[Directive] Render as a JSON list of strings, one string per line and with blank lines omitted, everything in the listing from the line containing "You are a computer-use" down to the line containing "Instruction: Click the Privacy info icon", both of those lines included.

[Material shown]
★ ★ ★ ★ ★
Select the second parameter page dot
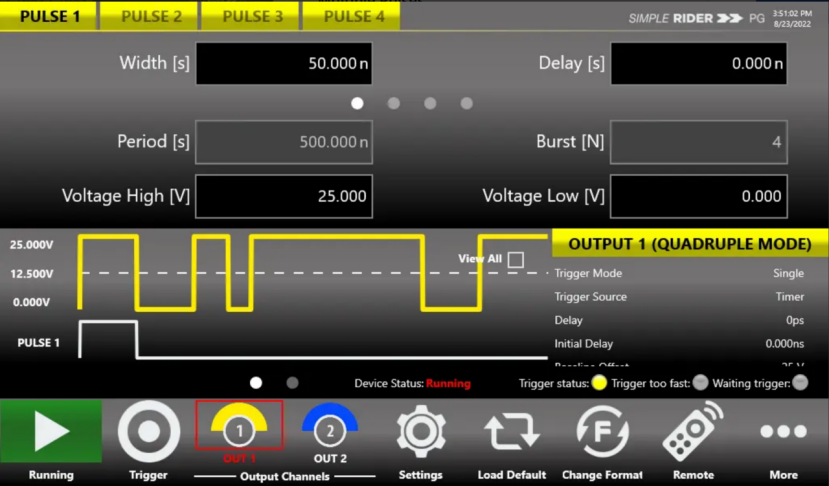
★ ★ ★ ★ ★
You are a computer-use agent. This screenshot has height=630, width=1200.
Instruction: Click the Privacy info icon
★ ★ ★ ★ ★
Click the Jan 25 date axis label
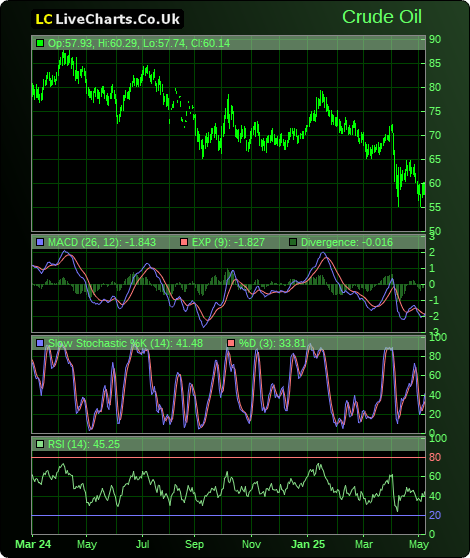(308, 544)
★ ★ ★ ★ ★
[Output of the exercise]
[
  "You are a computer-use agent. This screenshot has height=630, width=1200.",
  "Instruction: Click the Privacy info icon"
]